The premise: two couples reunite for a meal and drinks after not seeing each other for 6 years. One couple—medical professionals– went to Africa to do crisis work and became involved with a little girl there that they all tried to help.

They are Carol and Martin. Carol and Martin came home from Africa after being away for six years exhausted and disillusioned. There are hints that they aren’t well—they have lost weight, that business of being tired etc.

The little girl seems to have disappeared and their information is vague about what happened.

The other couple—also medical professionals—stayed in Canada, made money, had a child and lead the good life. This couple is Frank and Liz.

The couples indicate they are envious of the other.

And in the course of the evening when truths are told we learn that Martin slept with a nurse—I assume in Africa—and that nurse slept around—gave Martin a disease which he then gave Carol. We assume it’s AIDS even though both Martin and Carol refuse to get tested to see what the problem is.
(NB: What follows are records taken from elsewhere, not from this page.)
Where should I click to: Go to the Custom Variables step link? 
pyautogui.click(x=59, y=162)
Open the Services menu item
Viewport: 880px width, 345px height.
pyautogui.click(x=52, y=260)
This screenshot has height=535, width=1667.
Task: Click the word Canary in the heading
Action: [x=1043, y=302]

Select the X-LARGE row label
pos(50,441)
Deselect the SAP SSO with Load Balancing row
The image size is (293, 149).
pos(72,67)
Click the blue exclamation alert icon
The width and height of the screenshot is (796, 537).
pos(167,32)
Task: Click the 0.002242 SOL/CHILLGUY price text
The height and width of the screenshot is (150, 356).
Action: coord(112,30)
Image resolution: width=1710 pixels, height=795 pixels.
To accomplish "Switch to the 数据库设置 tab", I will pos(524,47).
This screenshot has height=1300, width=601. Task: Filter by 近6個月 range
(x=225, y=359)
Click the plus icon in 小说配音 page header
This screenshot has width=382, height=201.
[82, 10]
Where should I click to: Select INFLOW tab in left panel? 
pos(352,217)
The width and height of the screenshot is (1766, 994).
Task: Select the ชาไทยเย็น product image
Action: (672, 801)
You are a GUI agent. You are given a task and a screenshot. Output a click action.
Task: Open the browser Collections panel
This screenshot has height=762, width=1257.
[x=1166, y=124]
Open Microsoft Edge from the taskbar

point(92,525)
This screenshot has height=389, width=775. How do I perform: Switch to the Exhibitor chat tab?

The story of PEGGY PICKIT SEES THE FACE OF GOD certainly is more substantial than SHINE YOUR EYE.There is the suggestion that Carol and Martin are devastated at what they saw in Africa.

The futility of it all.

The relationships between the couples is an interesting, prickly dynamic.

But again, I found the play to be cold and distancing.

Schimmelpfennig repeats scenes and dialogue for some reason. I couldn’t figure that out, except that it gives the play a feeling of being artificial. He has the cast give asides to the audience. Perhaps that was the intention? I still don’t get it.

Director Liesl Tommy of both South Africa and the US plays on that sense of artificiality. She has her cast take odd stances.

For me the cast is the saving grace.

As Carol, Maev Beaty is all grace but hiding a pent up rage—for her husband that he cheated on her, and gave her this disease and the friends who have a good life.

As Martin, Tom Barnett is like a guilty, walking wound. He is consumed with despair though he tries to be jolly.

As Liz, Kristen Thomson carries off that awkwardness beautifully at not seeing friends for so long. And she has that tight smile of a person who knows the evening is a disaster and is just trying to get through it unscathed.

And as Frank, Tony Nappo has that easy swagger of a man in control, who is successful and has no time for people who aren’t in control and are not successful.

I loved the cast.

The plays are a different story.

THOSE WHO CAN’T DO…plays at Theatre Passe Muraille until Oct. 29.

ANOTHER AFRICA plays at the Bluma Appel Theatre until Oct. 22.